Future Research Directions in the Intersection Between Requirement Analysis and Enterprise Architecture Management: The Perspective of Requirement Management with Enterprise Architecture
Several studies have indicated how organizations have been ushered into a dynamic existence. The changing internal and external environmental factors have led to the implementation of adaptive and sustainable product and project strategies. Requirement management and enterprise architecture have become the center of the success of the current organization. Nevertheless, the perspective of scholars as well as the new challenges and insights associated with the structure of the organizations, integration, and alignment of systems, and engineering complexities have presented new research considerations and future implications in practice. The purpose of this study is to determine the future research directions in the intersection between requirement analysis and enterprise architecture management. The paper is a systematic review of the perspective of requirement management with enterprise architecture.
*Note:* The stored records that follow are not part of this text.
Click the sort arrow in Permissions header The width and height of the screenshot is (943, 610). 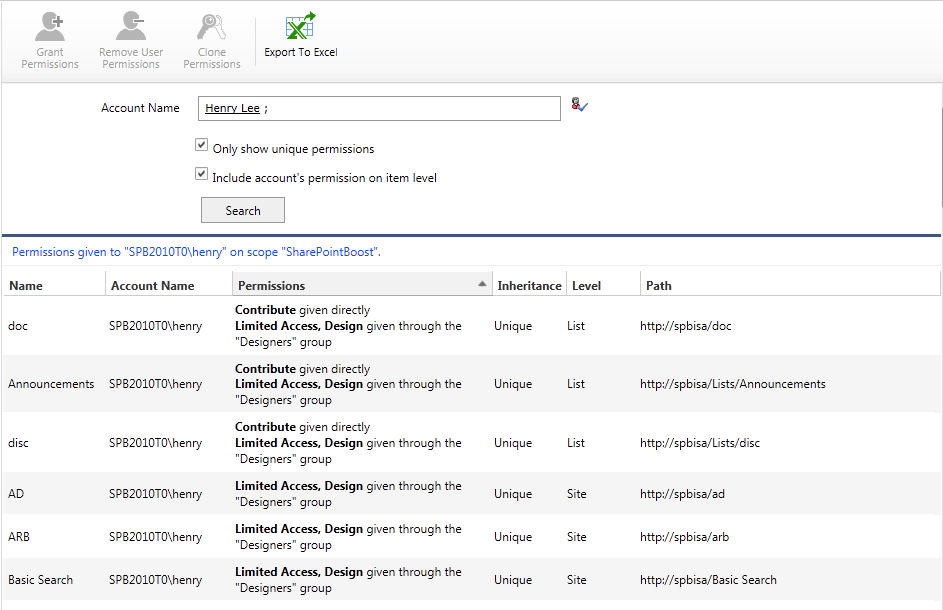click(x=483, y=285)
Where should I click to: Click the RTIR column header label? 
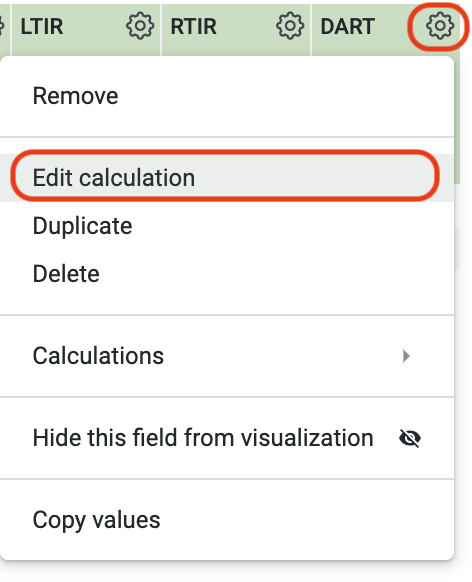tap(193, 26)
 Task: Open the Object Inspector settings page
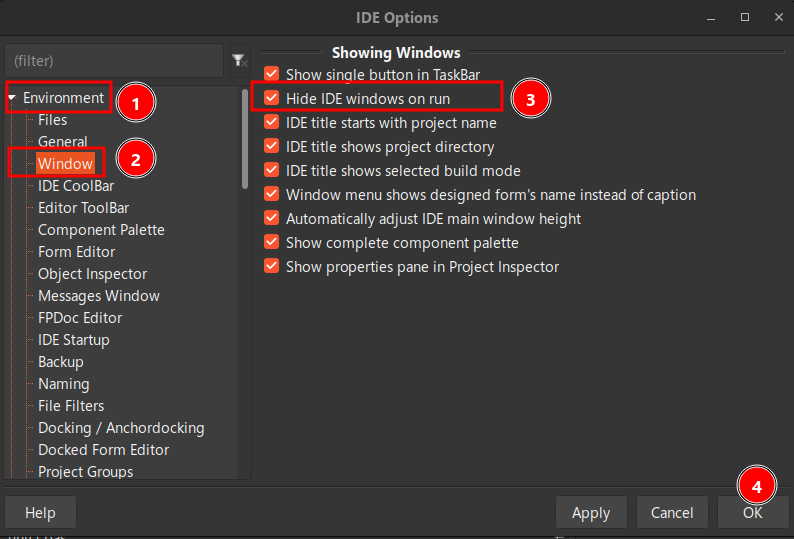(x=92, y=274)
1.1 Background of the Study
Enterprise Architect incorporates Requirements Management to generate models that depict the needs of organizations. A similar approach is depicted with the integration of different software in the development of prototypes when creating requirements. In most cases, Requirements Management is developed into the parent product where the objective is the need to solve many shortcomings associated with interdisciplinary integration, traceability, and management system configurations needs (Ahlemann et al. 2012). The representation of requirements using different elements is critical when seeking to conduct a trace as well as other integral. Use cases, test cases, and analysis of elements is part of the critical considerations incorporated in the designing and development of models. It is essential to point out how Requirements Management is founded in a step-based development that depends on Enterprise Architect (Allega, 2002). For example, all the processes range from the definition of the organizational dimensions to the implementation of the requirement paths. Although the nature of Requirements Management process depends on the structure and operability of the specific organization, several critical features are depicted in each product.
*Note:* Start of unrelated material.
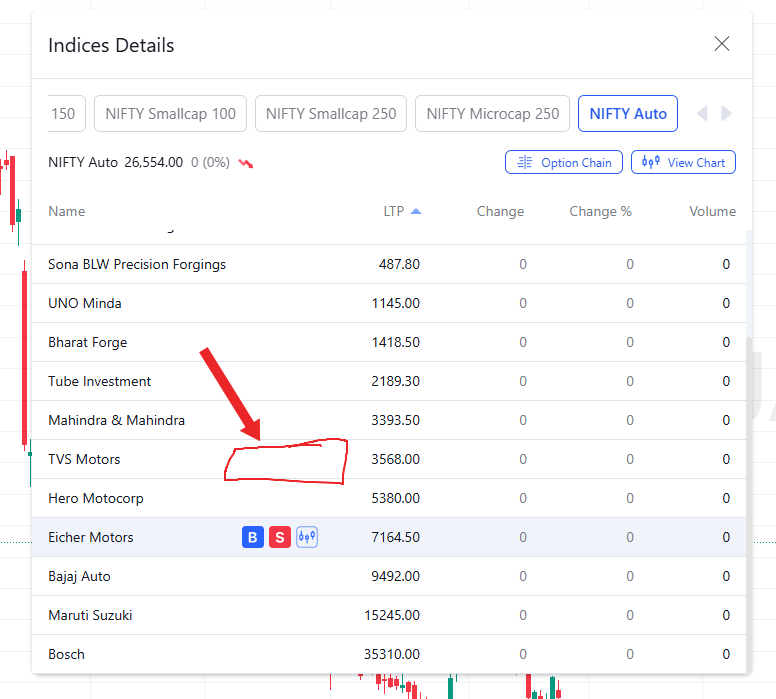Sort by Name column header
The height and width of the screenshot is (699, 776).
pos(67,211)
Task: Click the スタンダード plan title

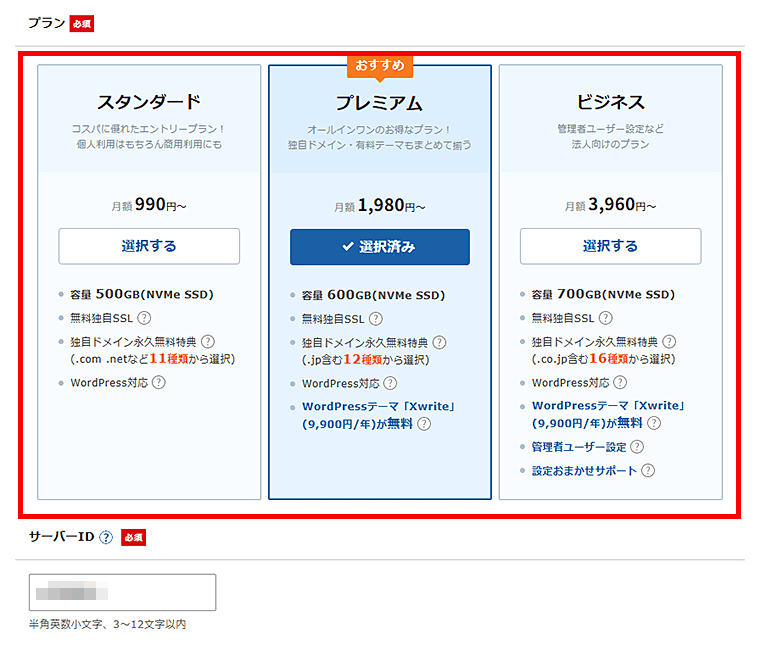Action: [x=149, y=102]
The success of each level in Requirements Management depends on Enterprise Architect to attain the anticipate optimality. In fact, regardless of the nature of the organization, several significant undertakings must be achieved (Sparx Systems, 2014). The range of tool that exists has been designing to quickly provide the best platform for the management and integration of the requirements for each Requirements Management process. The documentation of the process used for Requirements Management is a vital onset activity that presents the overview of the entire process. Inputting the requirement depends on the decision considered favorable for the organization (Bucher et al., 2006). Therefore, this could be achieved manually or through importation. Traceability is another aspect that needs attention, which requires the analysis of the path from input through to implementation to determine the level of reliability (Allega, 2002). The execution of Requirements Management process also calls for change management that forms the epicenter of organizational or product analysis. At this level, the Enterprise Architect tools are critical in aligning the key metrics and dimensions to the design in line with the operations of the organization.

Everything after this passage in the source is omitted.